Directed and produced by Vancouver-based Mark Achbar (Manufacturing Consent: Noam Chomsky and the Media), the video was shot over a two-year period by the subjects and covers what the media touted as the first lesbian marriage in Canadian history, a graphic sex change operation, and the daily lives and most intimate moments of a relationship generally hidden behind the iron curtain of societal taboo.

At the same time Achbar started thinking about experimenting with the video diary technique – a process originated by the bbc, whereby a camera and as much tape as necessary is given to subjects to shoot their story at will – his neighbor Linda announced to him that she was moving to Nanaimo to marry George – a story that would undoubtedly make for the perfect video diary.

‘It’s a very intimate portrait. They were encouraged to do diary entries as one might sit down and write, but in this case they would sit down with the camera and talk about what was going on,’ says Achbar, who along with editor Jennifer Abbot (A Cow at my Table) would look at the rushes throughout the process to help guide the shooting.

Deviating from the traditional form of the video diary, however, Achbar intercuts archival elements, which include footage from sexploitation filmmaker Doris Wishman’s Let Me Die a Woman (1978), some old National Film Board docs and home movies from friends, to illustrate different points about gender roles.

‘The motivation is really education, that’s why they’re [Linda and Georgie] putting themselves on the line – they want to demystify their own sexuality, gender identity and sexual orientation,’ says Achbar, adding: ‘I think I was more of a catalyst to this film in putting a production team together to package material that isn’t necessarily professionally shot and raising the legitimacy of that imagery and that voice.’

Budgeted at $60,000, raised through the Canada Council and the BC Arts Council, Two Brides, which will make its world premiere at the Vancouver International Film Festival, has yet to attach a broadcaster.

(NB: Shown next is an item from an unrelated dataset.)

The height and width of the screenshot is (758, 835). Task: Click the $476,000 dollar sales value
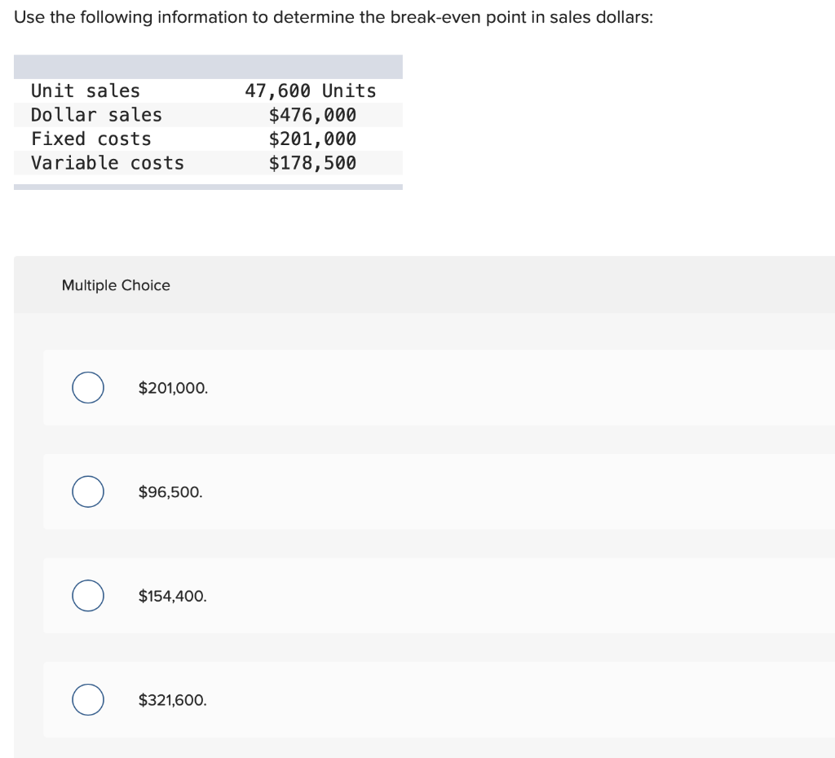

‘The biggest challenge,’ says Achbar, ‘was sticking with the idea with no financial support and believing in it after being rejected by broadcasters who couldn’t accept that I couldn’t guarantee a delivery date because it was impossible to know when the story would end.’

And in another move that might detract investors, Achbar gave the diarists veto power over any of the footage they shot of themselves.

‘If you’re going to ask people who are not professionals and don’t have a sense of the power of the media as clearly as media makers do to feel free to shoot everything, I think they deserve the right to protect themselves.’

Meantime, Achbar is in the third year of development on The Corporation, a $2-million, four-hour doc series on the nature, evolution and impact of modern business corporations. On the brink of inking a coprod deal with the bbc and the nfb, he’s lined up five Canadian broadcasters, with tvontario at the helm.